- STATED GOAL -
Return, unchanged, the stretch of the material below from the line containing "Locate an element on the screen. The height" through the line containing "Looking at the image, I should click on (148, 56).".

Material on where targets appear
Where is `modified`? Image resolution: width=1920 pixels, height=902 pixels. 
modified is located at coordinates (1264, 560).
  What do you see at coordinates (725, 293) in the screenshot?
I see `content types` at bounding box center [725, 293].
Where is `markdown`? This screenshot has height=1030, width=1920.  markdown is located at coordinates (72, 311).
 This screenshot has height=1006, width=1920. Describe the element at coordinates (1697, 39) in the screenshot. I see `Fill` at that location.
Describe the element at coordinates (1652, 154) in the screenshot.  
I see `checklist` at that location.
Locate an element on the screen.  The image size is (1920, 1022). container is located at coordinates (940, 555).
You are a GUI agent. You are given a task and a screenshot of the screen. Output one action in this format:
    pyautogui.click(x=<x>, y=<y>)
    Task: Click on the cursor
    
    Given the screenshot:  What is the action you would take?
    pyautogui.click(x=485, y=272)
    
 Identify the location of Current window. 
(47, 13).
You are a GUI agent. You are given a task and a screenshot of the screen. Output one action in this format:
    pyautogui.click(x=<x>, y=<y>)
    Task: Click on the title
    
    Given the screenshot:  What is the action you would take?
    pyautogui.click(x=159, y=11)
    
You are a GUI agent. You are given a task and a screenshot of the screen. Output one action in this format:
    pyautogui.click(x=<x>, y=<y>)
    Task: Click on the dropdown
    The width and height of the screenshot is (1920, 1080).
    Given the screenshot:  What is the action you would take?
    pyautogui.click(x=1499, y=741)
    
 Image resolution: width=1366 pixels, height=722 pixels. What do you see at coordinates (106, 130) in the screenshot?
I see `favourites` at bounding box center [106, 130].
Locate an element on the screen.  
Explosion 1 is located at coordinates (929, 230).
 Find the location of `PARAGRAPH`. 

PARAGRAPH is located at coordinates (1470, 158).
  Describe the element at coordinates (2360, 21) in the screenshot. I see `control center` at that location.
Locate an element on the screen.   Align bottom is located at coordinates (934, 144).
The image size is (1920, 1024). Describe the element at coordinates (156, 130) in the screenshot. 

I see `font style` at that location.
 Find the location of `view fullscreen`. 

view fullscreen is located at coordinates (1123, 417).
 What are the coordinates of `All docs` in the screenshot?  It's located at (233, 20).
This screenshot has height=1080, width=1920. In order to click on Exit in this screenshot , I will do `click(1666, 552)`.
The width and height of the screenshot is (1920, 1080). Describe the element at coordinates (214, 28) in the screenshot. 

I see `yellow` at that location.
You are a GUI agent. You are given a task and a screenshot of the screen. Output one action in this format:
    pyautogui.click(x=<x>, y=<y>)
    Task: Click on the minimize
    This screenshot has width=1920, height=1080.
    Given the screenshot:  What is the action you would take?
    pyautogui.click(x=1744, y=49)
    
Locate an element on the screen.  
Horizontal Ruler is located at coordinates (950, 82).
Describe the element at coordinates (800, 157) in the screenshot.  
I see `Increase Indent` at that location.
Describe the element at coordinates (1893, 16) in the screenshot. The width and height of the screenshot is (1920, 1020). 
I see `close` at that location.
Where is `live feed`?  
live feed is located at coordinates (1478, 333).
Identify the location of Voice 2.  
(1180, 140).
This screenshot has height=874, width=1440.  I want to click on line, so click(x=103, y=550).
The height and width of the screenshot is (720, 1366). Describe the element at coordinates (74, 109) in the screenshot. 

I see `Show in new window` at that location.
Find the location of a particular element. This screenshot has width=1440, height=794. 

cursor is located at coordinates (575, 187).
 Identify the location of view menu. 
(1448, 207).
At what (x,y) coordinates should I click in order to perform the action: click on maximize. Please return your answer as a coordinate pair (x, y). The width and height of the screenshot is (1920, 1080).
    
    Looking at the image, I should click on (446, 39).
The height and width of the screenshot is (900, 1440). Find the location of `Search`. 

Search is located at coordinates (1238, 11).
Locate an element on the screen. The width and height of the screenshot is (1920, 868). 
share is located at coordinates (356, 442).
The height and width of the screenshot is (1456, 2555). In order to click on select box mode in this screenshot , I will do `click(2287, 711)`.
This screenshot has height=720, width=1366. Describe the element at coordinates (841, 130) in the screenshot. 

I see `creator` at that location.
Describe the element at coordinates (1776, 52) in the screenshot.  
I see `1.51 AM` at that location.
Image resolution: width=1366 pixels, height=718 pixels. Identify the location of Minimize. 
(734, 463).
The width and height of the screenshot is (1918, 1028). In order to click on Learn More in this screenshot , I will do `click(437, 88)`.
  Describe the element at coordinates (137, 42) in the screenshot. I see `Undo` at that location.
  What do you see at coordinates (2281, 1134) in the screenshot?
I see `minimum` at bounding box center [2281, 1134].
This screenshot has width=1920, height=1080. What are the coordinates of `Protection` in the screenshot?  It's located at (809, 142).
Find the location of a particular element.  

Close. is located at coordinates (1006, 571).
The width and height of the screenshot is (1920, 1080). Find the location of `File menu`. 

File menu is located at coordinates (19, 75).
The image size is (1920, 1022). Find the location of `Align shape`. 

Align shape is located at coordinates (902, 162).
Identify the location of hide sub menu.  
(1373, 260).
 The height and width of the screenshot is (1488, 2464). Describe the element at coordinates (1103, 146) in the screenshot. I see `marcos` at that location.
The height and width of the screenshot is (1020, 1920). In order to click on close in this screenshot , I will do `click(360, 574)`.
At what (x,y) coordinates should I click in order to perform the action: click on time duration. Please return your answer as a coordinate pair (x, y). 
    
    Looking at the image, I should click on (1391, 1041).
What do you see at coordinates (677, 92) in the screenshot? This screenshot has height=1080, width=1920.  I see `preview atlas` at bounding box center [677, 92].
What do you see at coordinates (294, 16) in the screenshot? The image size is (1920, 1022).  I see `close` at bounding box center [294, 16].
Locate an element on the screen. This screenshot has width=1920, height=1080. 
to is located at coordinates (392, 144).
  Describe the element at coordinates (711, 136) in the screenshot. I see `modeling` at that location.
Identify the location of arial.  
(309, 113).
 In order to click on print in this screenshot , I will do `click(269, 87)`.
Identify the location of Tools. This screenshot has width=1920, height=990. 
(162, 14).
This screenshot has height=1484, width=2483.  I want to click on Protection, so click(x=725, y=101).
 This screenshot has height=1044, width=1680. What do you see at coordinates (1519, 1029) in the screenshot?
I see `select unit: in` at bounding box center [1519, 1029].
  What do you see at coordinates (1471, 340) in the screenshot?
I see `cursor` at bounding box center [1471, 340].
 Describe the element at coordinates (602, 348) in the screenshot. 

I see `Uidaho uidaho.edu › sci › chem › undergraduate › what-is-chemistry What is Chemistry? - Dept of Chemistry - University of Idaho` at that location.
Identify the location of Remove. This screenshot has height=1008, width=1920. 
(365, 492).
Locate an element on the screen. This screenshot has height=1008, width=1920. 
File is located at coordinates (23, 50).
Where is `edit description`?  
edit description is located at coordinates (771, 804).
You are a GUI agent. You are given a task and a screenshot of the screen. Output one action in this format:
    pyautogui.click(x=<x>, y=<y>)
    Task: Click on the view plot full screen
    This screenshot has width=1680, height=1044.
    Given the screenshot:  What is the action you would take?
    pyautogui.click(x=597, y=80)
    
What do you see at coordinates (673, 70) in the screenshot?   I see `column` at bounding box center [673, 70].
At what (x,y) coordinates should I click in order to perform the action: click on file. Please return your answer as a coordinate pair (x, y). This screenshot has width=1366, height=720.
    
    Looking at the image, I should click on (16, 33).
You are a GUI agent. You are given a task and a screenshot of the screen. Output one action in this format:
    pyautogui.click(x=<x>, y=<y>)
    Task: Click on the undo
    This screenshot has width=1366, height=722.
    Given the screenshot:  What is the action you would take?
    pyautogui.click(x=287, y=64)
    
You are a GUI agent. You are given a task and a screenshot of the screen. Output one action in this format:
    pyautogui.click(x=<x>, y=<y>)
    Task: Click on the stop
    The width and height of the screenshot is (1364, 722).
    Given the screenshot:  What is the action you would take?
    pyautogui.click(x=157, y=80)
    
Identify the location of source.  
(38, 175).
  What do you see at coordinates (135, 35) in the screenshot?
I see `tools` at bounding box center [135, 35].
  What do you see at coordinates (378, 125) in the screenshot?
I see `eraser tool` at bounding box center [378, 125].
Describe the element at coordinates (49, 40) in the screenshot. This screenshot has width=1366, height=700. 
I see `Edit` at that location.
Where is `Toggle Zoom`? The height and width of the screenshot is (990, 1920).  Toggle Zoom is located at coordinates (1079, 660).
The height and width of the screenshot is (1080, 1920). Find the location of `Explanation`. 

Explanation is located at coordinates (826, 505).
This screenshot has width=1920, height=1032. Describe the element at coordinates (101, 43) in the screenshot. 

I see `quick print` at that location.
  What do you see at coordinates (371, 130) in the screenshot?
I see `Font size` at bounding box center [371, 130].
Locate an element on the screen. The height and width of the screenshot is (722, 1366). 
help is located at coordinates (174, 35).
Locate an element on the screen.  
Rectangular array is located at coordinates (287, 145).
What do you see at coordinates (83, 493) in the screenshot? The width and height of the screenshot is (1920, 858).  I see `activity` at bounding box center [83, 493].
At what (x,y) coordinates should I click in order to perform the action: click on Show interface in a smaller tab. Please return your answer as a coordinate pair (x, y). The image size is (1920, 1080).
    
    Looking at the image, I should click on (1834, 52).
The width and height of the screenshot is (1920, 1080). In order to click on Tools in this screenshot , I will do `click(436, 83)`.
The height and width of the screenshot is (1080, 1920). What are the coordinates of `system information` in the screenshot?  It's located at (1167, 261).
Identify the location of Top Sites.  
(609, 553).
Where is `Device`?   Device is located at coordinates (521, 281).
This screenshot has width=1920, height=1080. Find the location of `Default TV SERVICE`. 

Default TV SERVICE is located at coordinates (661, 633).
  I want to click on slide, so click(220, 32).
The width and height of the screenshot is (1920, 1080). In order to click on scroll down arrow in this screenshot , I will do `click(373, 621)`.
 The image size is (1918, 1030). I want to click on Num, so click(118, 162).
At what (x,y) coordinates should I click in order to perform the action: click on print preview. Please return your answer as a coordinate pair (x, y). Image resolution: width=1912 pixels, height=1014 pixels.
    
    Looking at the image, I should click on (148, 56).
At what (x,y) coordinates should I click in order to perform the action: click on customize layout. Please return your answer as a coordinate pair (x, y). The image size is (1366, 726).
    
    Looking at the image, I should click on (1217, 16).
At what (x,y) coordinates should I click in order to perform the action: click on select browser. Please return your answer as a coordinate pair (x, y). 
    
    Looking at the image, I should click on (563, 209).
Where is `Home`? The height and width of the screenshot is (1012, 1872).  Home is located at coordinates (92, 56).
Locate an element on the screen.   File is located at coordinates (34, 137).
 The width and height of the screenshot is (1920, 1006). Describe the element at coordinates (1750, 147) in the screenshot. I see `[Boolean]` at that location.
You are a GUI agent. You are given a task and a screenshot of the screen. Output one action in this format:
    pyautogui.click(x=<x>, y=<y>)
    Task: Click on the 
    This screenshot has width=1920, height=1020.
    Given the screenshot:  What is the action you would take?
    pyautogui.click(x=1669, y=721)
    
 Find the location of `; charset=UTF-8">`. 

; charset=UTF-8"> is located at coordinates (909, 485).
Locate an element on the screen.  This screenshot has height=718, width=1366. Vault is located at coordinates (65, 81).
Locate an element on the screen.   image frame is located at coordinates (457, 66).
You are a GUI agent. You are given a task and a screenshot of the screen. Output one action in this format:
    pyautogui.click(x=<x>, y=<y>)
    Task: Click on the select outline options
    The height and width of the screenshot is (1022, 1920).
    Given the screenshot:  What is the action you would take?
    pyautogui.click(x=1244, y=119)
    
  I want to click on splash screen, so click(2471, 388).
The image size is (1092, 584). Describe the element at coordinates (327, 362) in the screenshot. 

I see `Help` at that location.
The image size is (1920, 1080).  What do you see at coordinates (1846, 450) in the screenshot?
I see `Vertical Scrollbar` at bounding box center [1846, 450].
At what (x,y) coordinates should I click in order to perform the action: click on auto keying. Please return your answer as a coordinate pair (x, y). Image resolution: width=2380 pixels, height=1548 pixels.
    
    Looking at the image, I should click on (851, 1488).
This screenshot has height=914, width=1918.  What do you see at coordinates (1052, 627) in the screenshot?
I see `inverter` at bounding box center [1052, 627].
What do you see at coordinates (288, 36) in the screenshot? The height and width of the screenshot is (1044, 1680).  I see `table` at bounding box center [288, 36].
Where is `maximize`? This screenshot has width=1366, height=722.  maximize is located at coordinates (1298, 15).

- FINISHED ANSWER -
Locate an element on the screen. The height and width of the screenshot is (722, 1366). 
help is located at coordinates (174, 35).
Locate an element on the screen.  
Rectangular array is located at coordinates (287, 145).
What do you see at coordinates (83, 493) in the screenshot? The width and height of the screenshot is (1920, 858).  I see `activity` at bounding box center [83, 493].
At what (x,y) coordinates should I click in order to perform the action: click on Show interface in a smaller tab. Please return your answer as a coordinate pair (x, y). The image size is (1920, 1080).
    
    Looking at the image, I should click on (1834, 52).
The width and height of the screenshot is (1920, 1080). In order to click on Tools in this screenshot , I will do `click(436, 83)`.
The height and width of the screenshot is (1080, 1920). What are the coordinates of `system information` in the screenshot?  It's located at (1167, 261).
Identify the location of Top Sites.  
(609, 553).
Where is `Device`?   Device is located at coordinates (521, 281).
This screenshot has width=1920, height=1080. Find the location of `Default TV SERVICE`. 

Default TV SERVICE is located at coordinates (661, 633).
  I want to click on slide, so click(220, 32).
The width and height of the screenshot is (1920, 1080). In order to click on scroll down arrow in this screenshot , I will do `click(373, 621)`.
 The image size is (1918, 1030). I want to click on Num, so click(118, 162).
At what (x,y) coordinates should I click in order to perform the action: click on print preview. Please return your answer as a coordinate pair (x, y). Image resolution: width=1912 pixels, height=1014 pixels.
    
    Looking at the image, I should click on (148, 56).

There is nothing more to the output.